Ironically, the Commission itself harms Basin and its members by dragging them into hearing and settlement proceedings when they have already reached an agreement.  Indeed, both Mountrail-Williams and Atlas “confirm[] that the rates, terms, and conditions provided for in [the revisions to the Wholesale Power Contract] were duly and voluntarily negotiated between (1) [Basin] and Upper Missouri, (2) Upper Missouri and Mountrail-Williams, and (3) Mountrail-Williams and [Atlas], which is the new retail load addressed in the [revisions].”[3]  I imagine a formal settlement reached between the parties will mirror Basin’s filing here.  Thus, hearing and settlement judge procedures will simply result in needless legal fees for the parties and will waste the Commission’s resources.

I also have concerns with another element of today’s order.  Although the order states that Basin’s filing lacks cost support, the order does not address Basin’s request that it be granted waiver of the Commission’s filing requirements under sections 35.13(d), (e), and (h).[4]  I would have found that granting waiver here is appropriate, given the support of Basin’s filing by Upper Missouri, Mountrail-Williams, and Atlas.  In contrast, if the Commission were concerned that Basin failed to provide the necessary cost information to evaluate Basin’s filing, the proper recourse would have been to reject the filing without prejudice or to issue a deficiency letter.[5]  To do otherwise would simply mean the Commission is using its discretion to set filings for hearing and settlement proceedings to pick winners and losers among filing parties.

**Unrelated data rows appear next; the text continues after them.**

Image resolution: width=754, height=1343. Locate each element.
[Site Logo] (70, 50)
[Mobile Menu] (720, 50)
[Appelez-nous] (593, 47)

For these reasons cited above, I concur.

 

 

[1] Under the Commission’s Rules and Regulations, 18 C.F.R. § 385.102 (2021), Commission Trial Staff is a “participant” and not a “party.”  The “[Commission’s] regulations concerning settlements give the Commission broad discretion as to the weight that [it] gives comments filed by Trial Staff, regardless of whether those comments are considered to render the settlement contested.”  PJM Interconnection, L.L.C, 157 FERC ¶ 61,181, at P 7 (2016).  In evaluating a proposed settlement, the Commission has routinely accepted offers that are uncontested by all parties. See State of Maine, 91 FERC ¶ 61,213, at 61,772 (2000) (“our strong support of settlements militates in favor of giving these parties certainty, and letting them receive the full benefits of their bargain”); San Diego Gas & Elec. Co. v. Sellers of Energy & Ancillary Servs., 122 FERC ¶ 61,009, at P 13 (2008) (“the Commission strongly favors settlements, particularly in cases that are highly contested and complex.”); Montana Power Co., 77 FERC ¶ 61,110, at 61,434 (1996) (“the Commission strongly favors settlements, which provide the opportunity to eliminate the need for more lengthy proceedings if the parties reach an agreement on the issues that is compatible with the public interest”).

[2] Further, I note that Atlas itself has confirmed that it is “price sensitive and would have elected to locate its data center and offices somewhere other than in Mountrail-Williams’ service territory if Upper Missouri had not been able to negotiate the rates, terms, and conditions provided for in the [revisions to the Wholesale Power Contract].”  Atlas Comments at 2.  A captive customer it is not.

[3] Id.; see also Mountrail-Williams Comments at 2.

[4] Transmittal at 11.

[5] See, e.g., Basin Elec. Power Coop., 169 FERC ¶ 61,158, at P 19 (2019) (“[W]e find that Basin’s Rate Schedule A filings in Docket Nos. ER19-2909-000 and ER19-2909-001 and the [Open Access Transmission Tariff] filing in Docket No. ER19-2911-000 fail to comply with the Commission’s filing requirements.  We therefore find these filings to be patently deficient and reject them without prejudice.”).